> _Material supplied_
>>
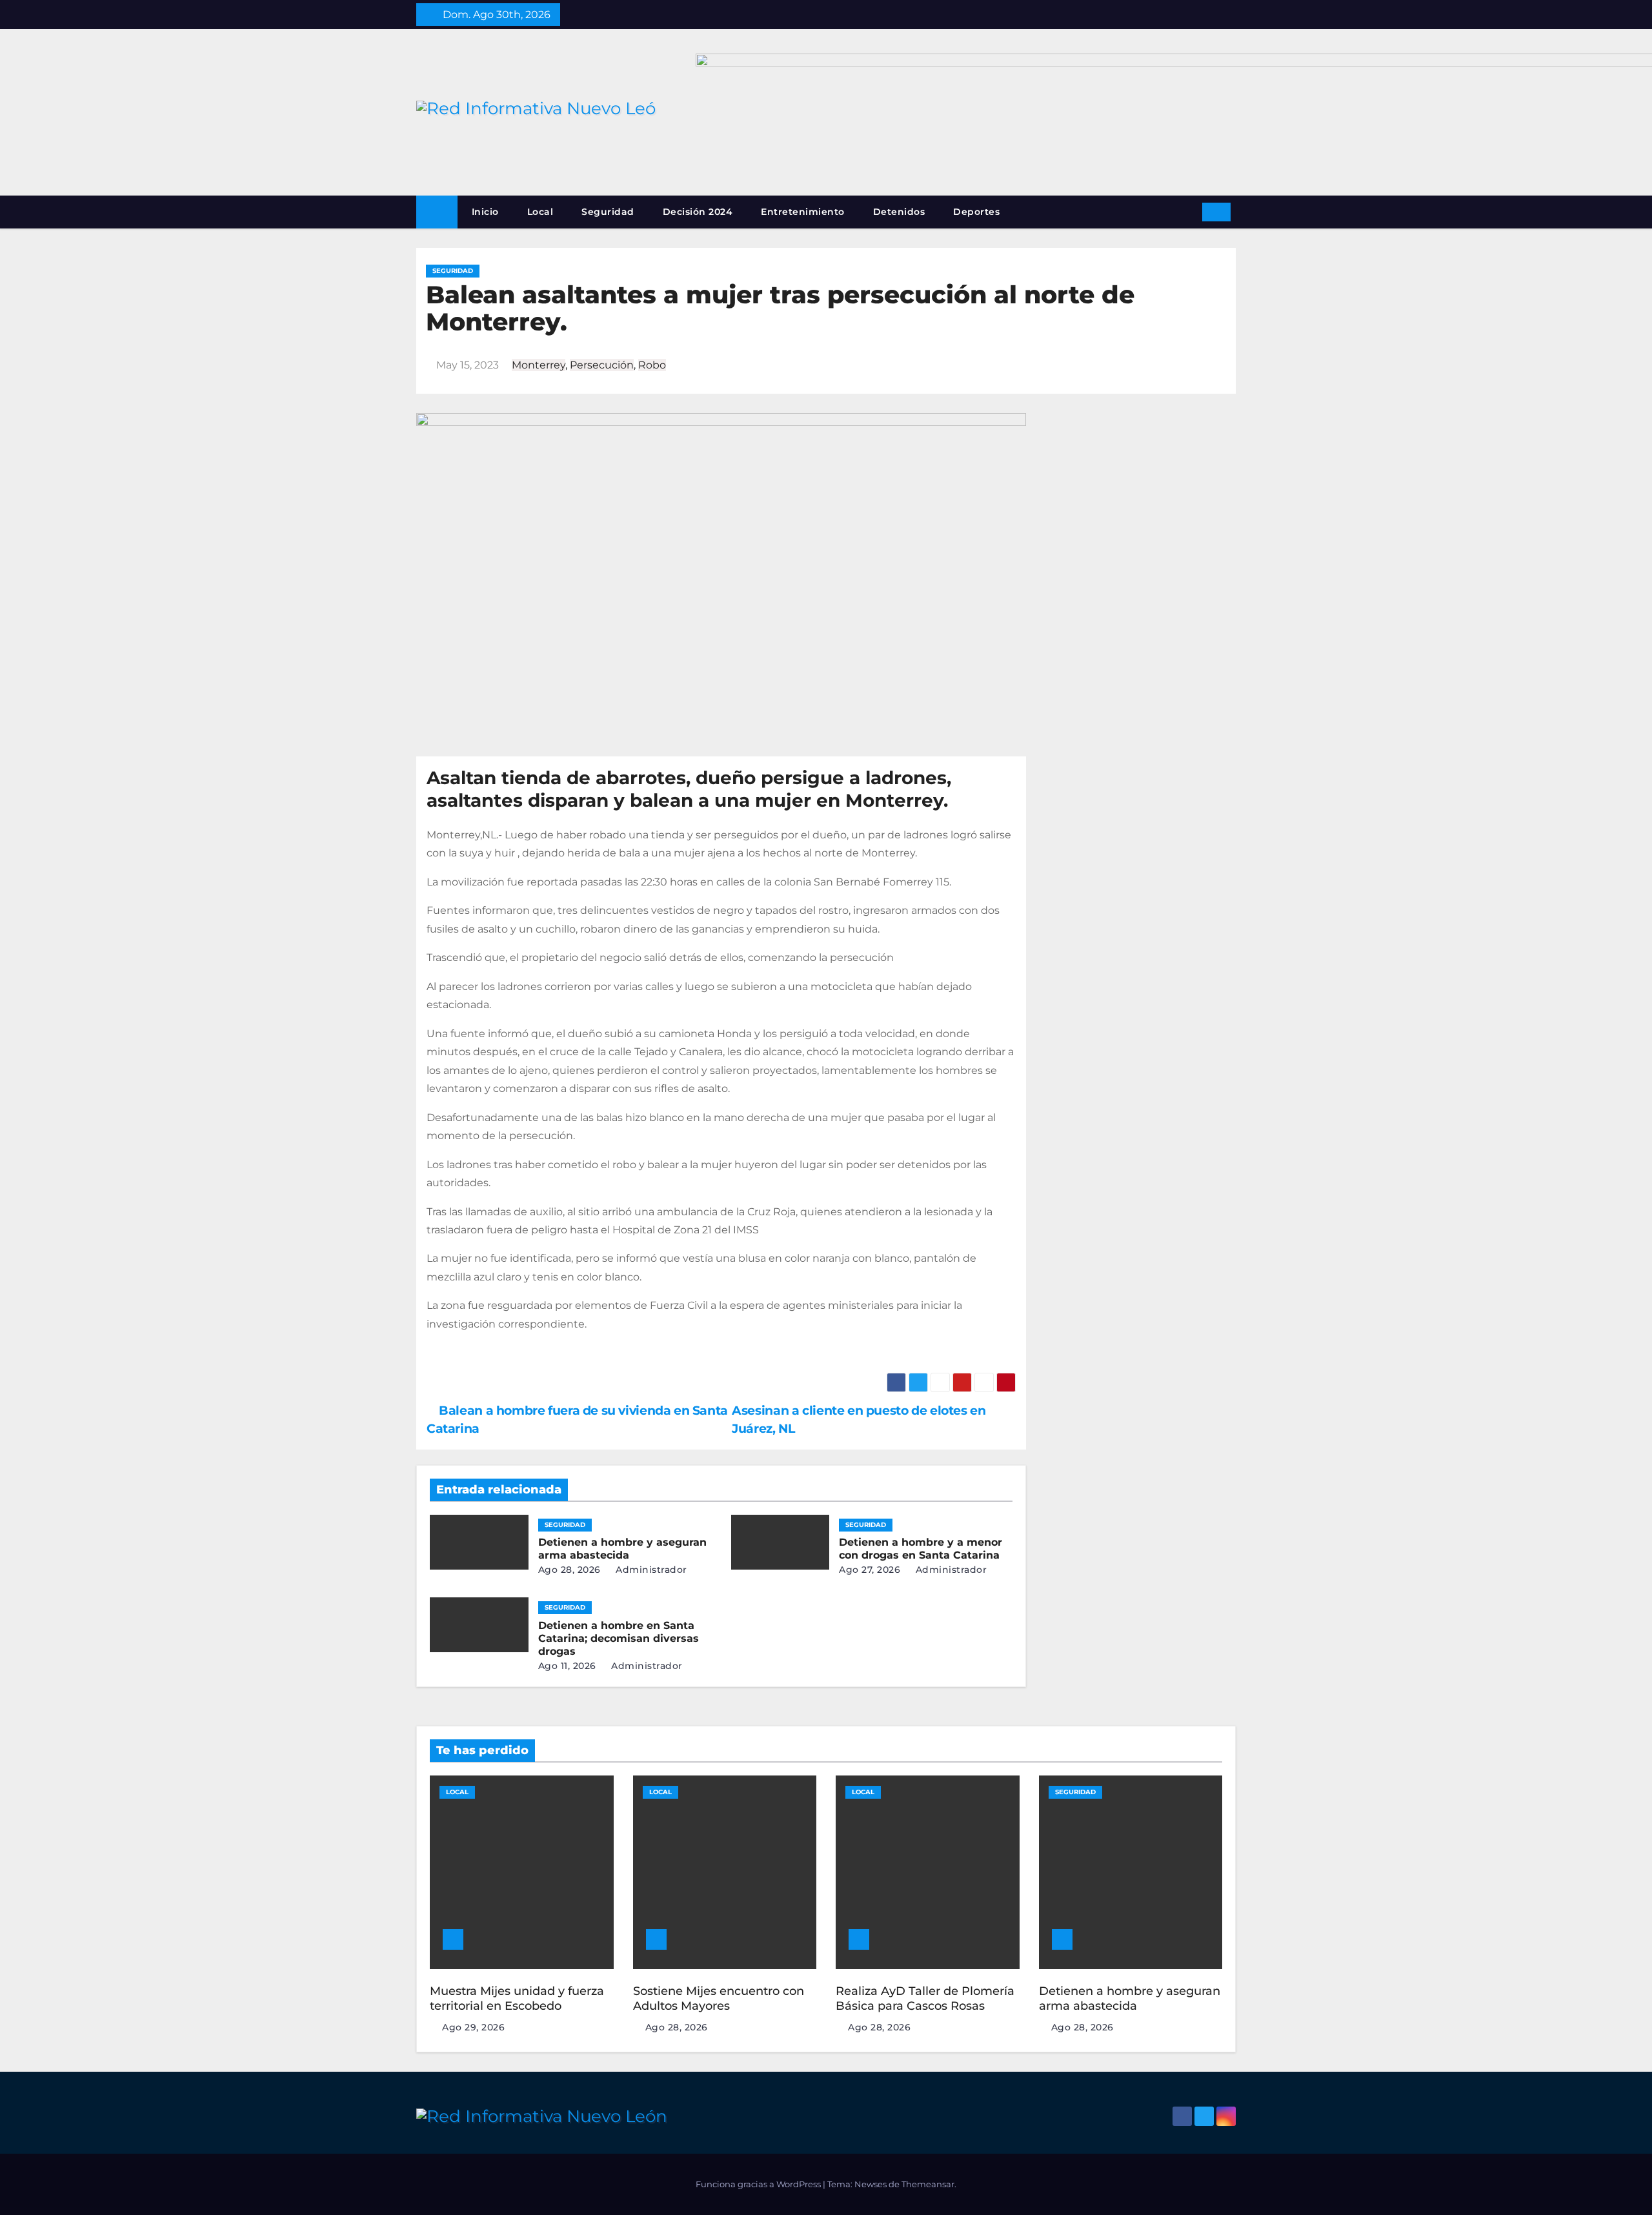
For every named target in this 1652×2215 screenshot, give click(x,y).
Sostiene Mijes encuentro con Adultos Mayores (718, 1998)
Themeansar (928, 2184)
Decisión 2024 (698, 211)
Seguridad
<<
> _Problem to solve_
Repeat every record exactly, but not the pictures.

> _Written solution_
For every named target in this 1652×2215 screenshot, give click(x,y).
Sostiene Mijes encuentro con Adultos Mayores (718, 1998)
Themeansar (928, 2184)
Decisión 2024 (698, 211)
Seguridad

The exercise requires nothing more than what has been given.